**Dataset:**
-----

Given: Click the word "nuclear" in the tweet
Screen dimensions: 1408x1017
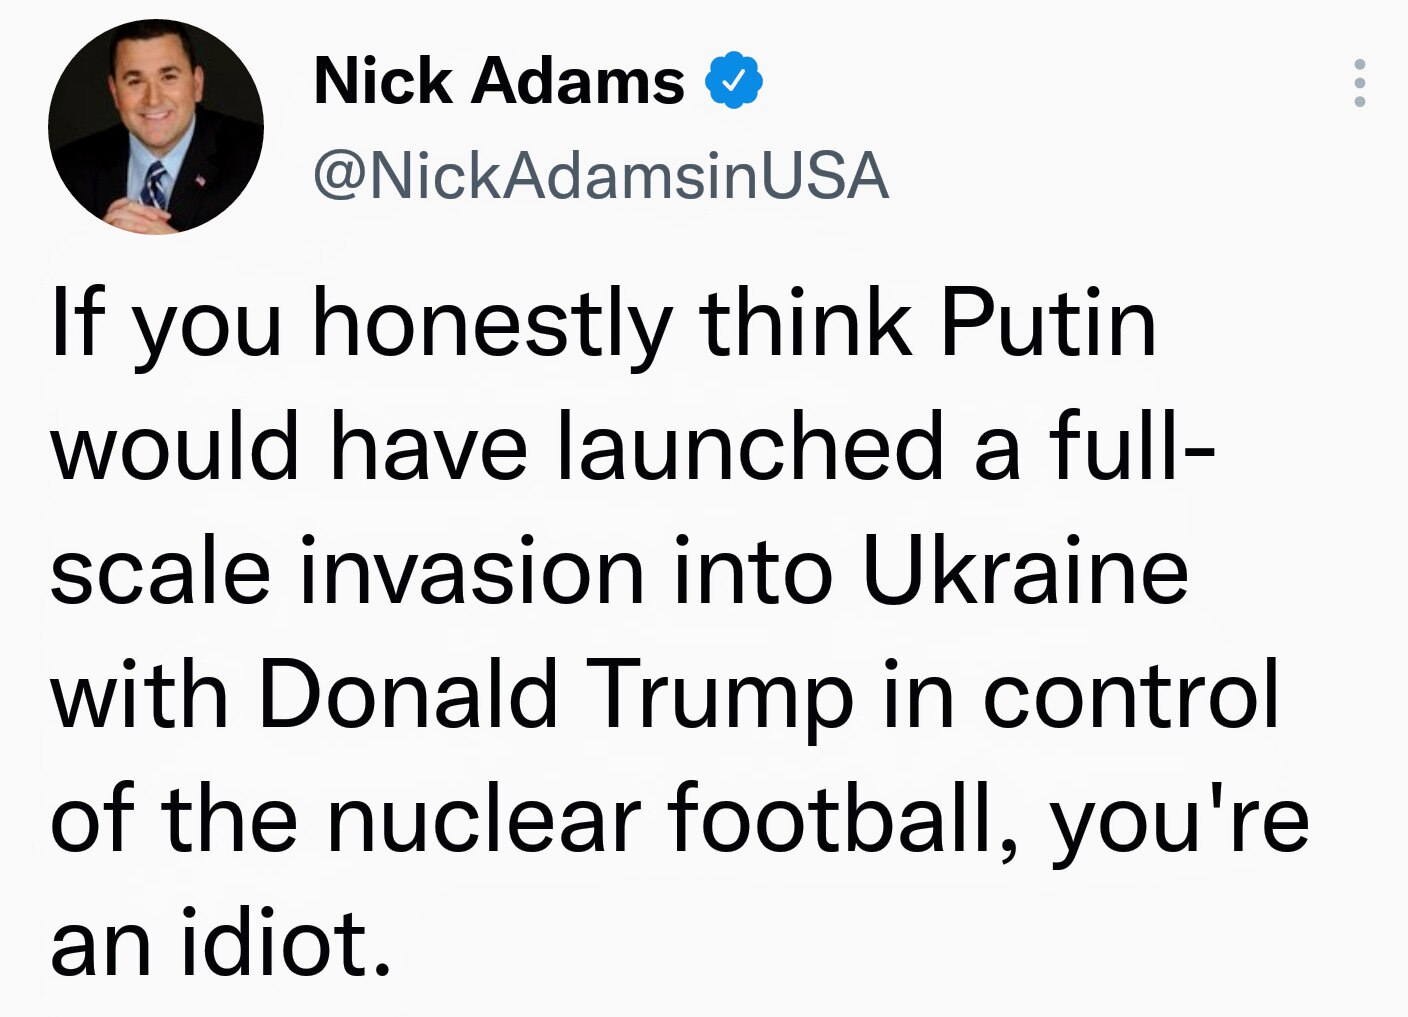Looking at the screenshot, I should tap(484, 820).
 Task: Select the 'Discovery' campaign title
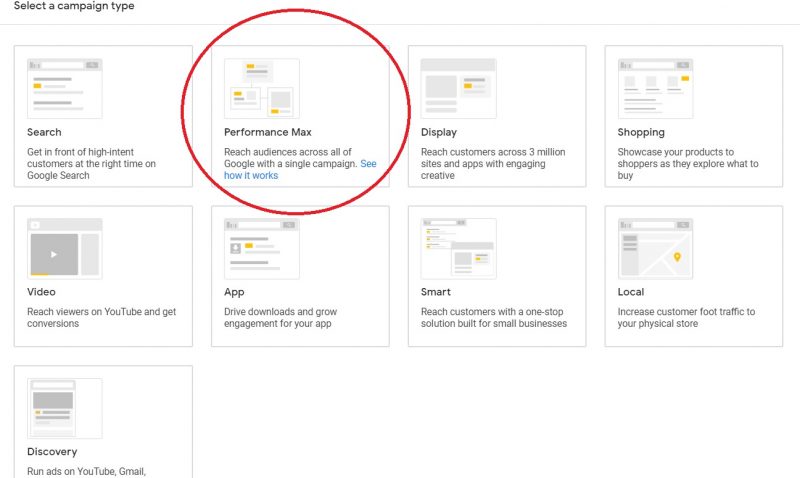tap(52, 452)
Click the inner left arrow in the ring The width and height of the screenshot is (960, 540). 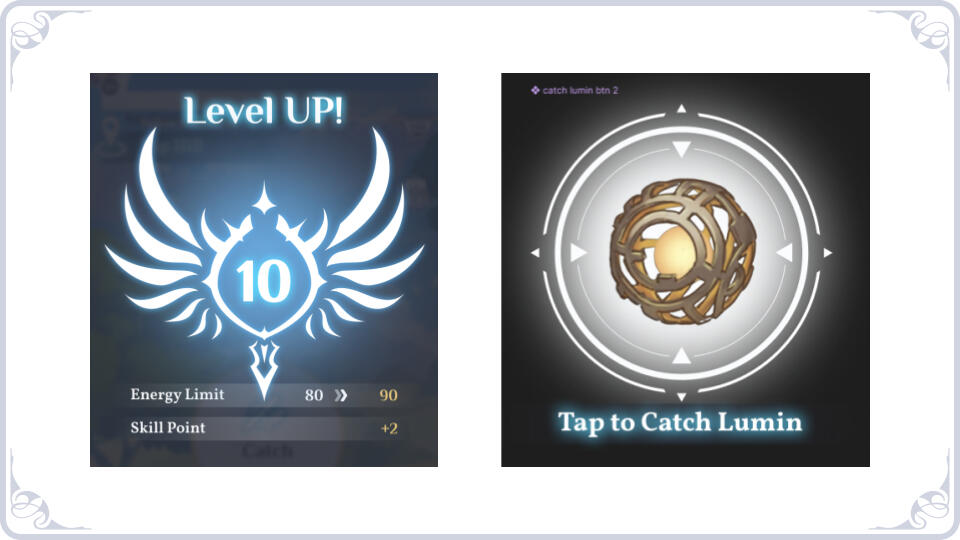pyautogui.click(x=579, y=252)
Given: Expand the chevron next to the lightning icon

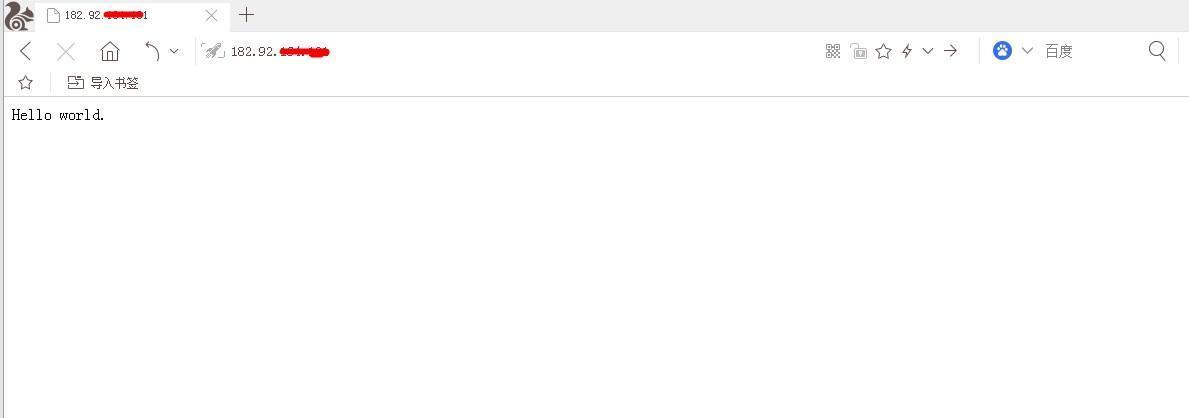Looking at the screenshot, I should 927,52.
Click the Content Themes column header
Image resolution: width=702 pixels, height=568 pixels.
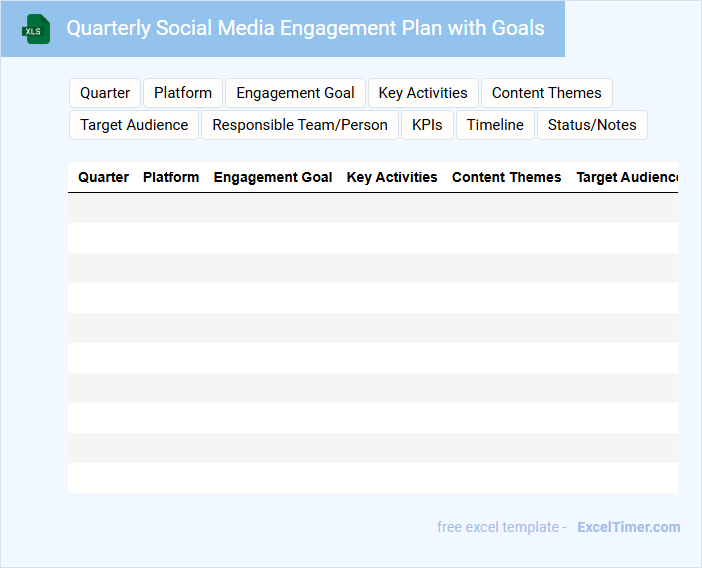click(506, 177)
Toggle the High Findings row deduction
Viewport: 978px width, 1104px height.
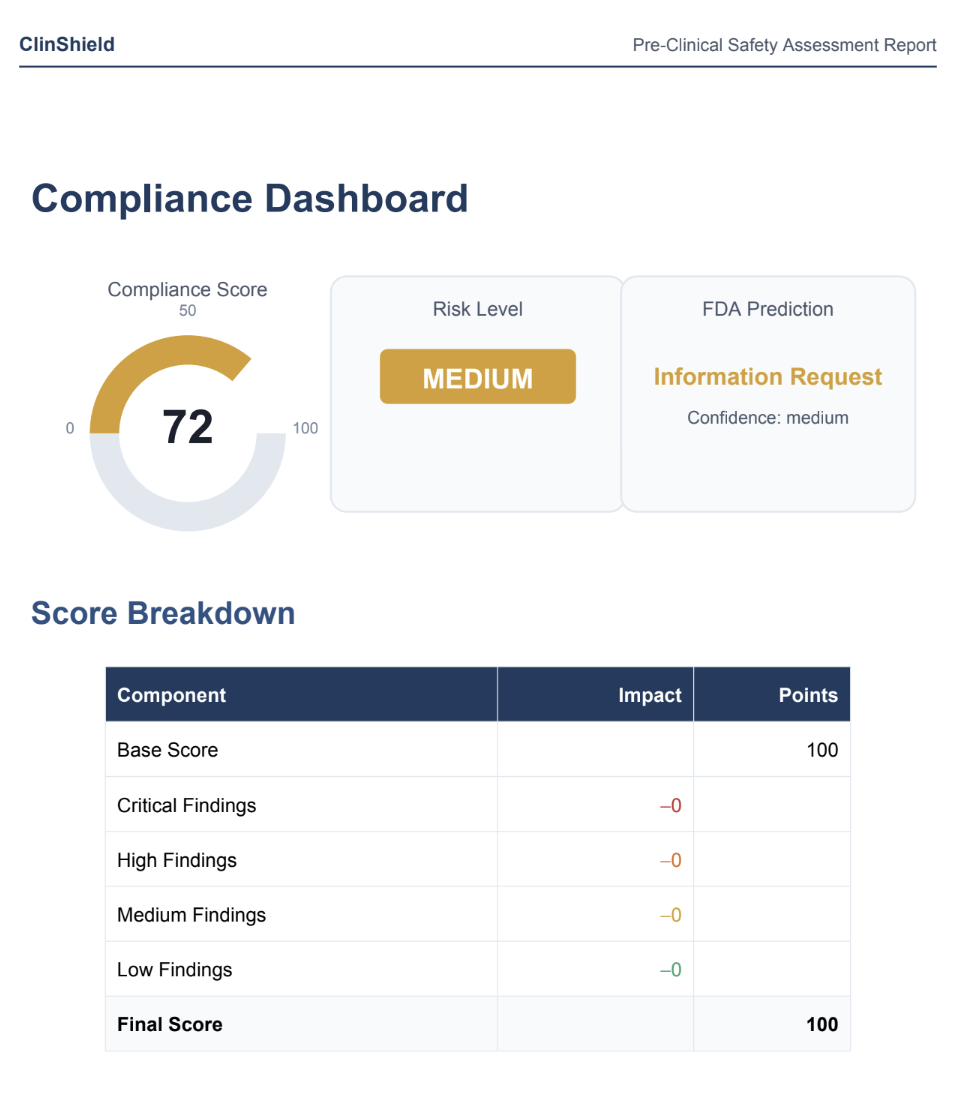click(670, 859)
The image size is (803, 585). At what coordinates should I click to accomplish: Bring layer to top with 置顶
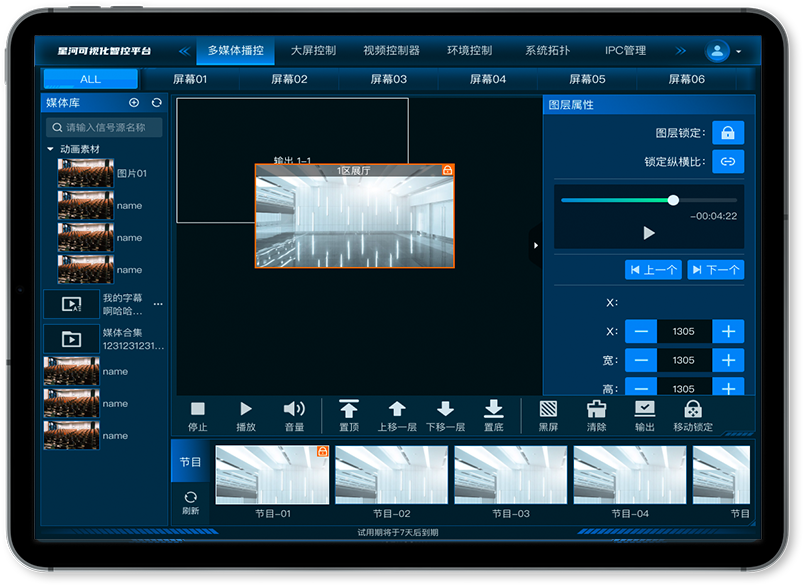coord(349,409)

-----

**Problem to solve:** Beginning with the line that holds "Toggle the High Findings row deduction", return each line through the end of the records above exactly. Do not include pictures.

**Written solution:**
Toggle the High Findings row deduction
Viewport: 978px width, 1104px height.
click(670, 859)
The image size is (803, 585). At what coordinates should I click to accomplish: Bring layer to top with 置顶
coord(349,409)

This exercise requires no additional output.